# The request:
Write out the listing from its beginning through the line containing "tap(132, 53)", with both ends included, reproducing each line verbatim and leaving out the pictures.
## start Material to process
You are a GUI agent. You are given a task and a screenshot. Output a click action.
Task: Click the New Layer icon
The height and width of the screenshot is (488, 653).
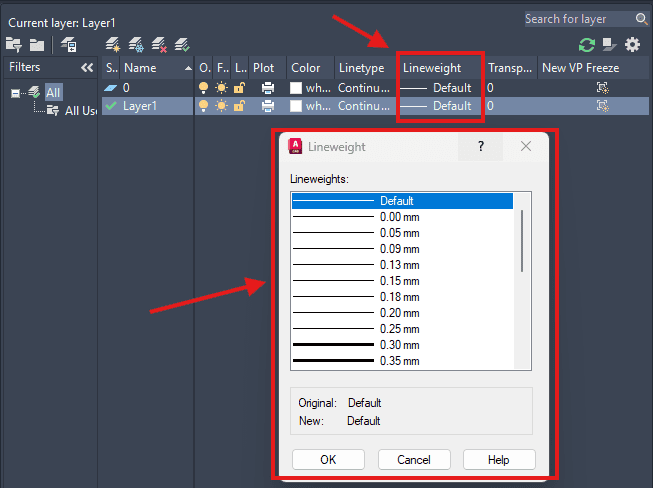[113, 44]
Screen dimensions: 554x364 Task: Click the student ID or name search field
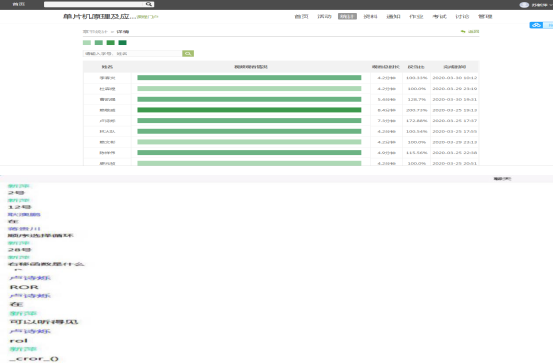tap(132, 53)
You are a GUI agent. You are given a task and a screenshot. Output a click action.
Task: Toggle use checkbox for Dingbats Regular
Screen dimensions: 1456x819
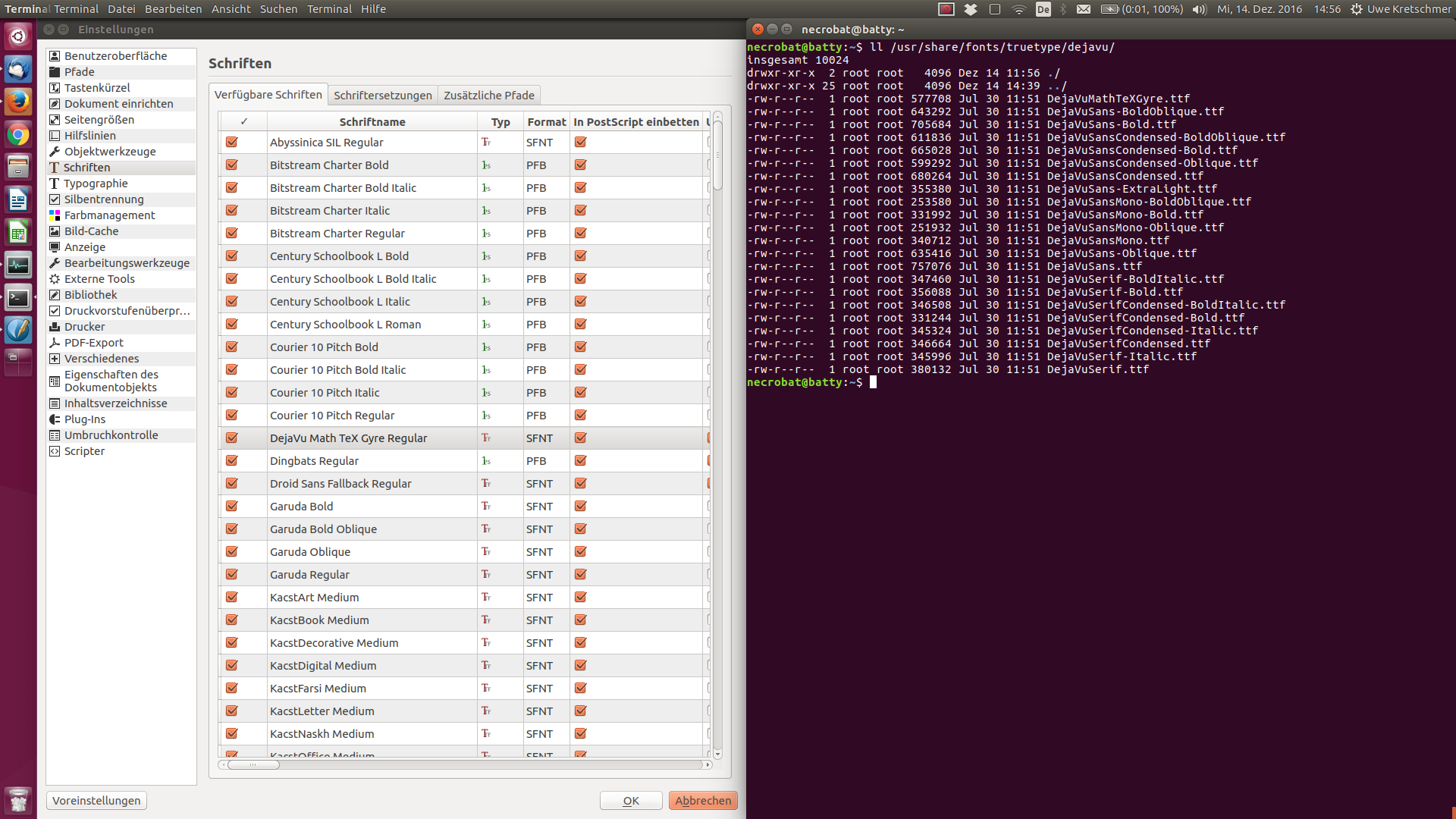click(232, 461)
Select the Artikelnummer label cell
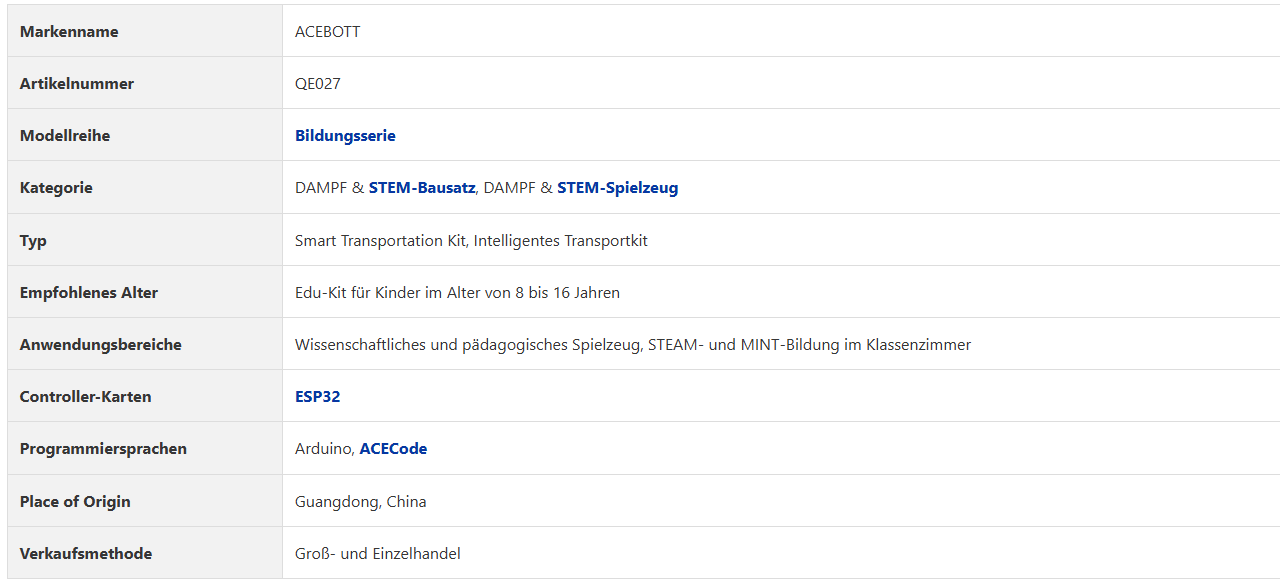Screen dimensions: 1280x582 (145, 83)
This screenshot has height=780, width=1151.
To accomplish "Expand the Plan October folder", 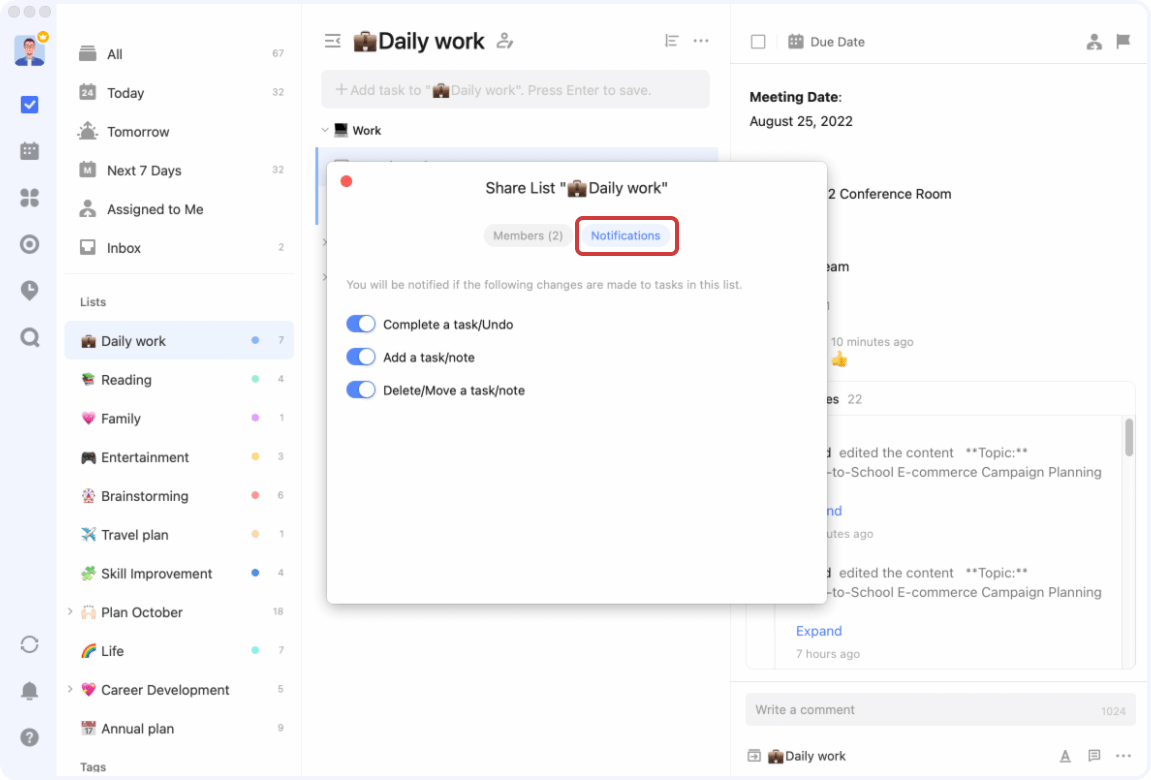I will [70, 611].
## end Material to process
# Right answer:
You are a GUI agent. You are given a task and a screenshot. Output a click action.
Task: Click the New Layer icon
The height and width of the screenshot is (488, 653).
[113, 44]
Screen dimensions: 554x364 Task: Click the student ID or name search field
tap(132, 53)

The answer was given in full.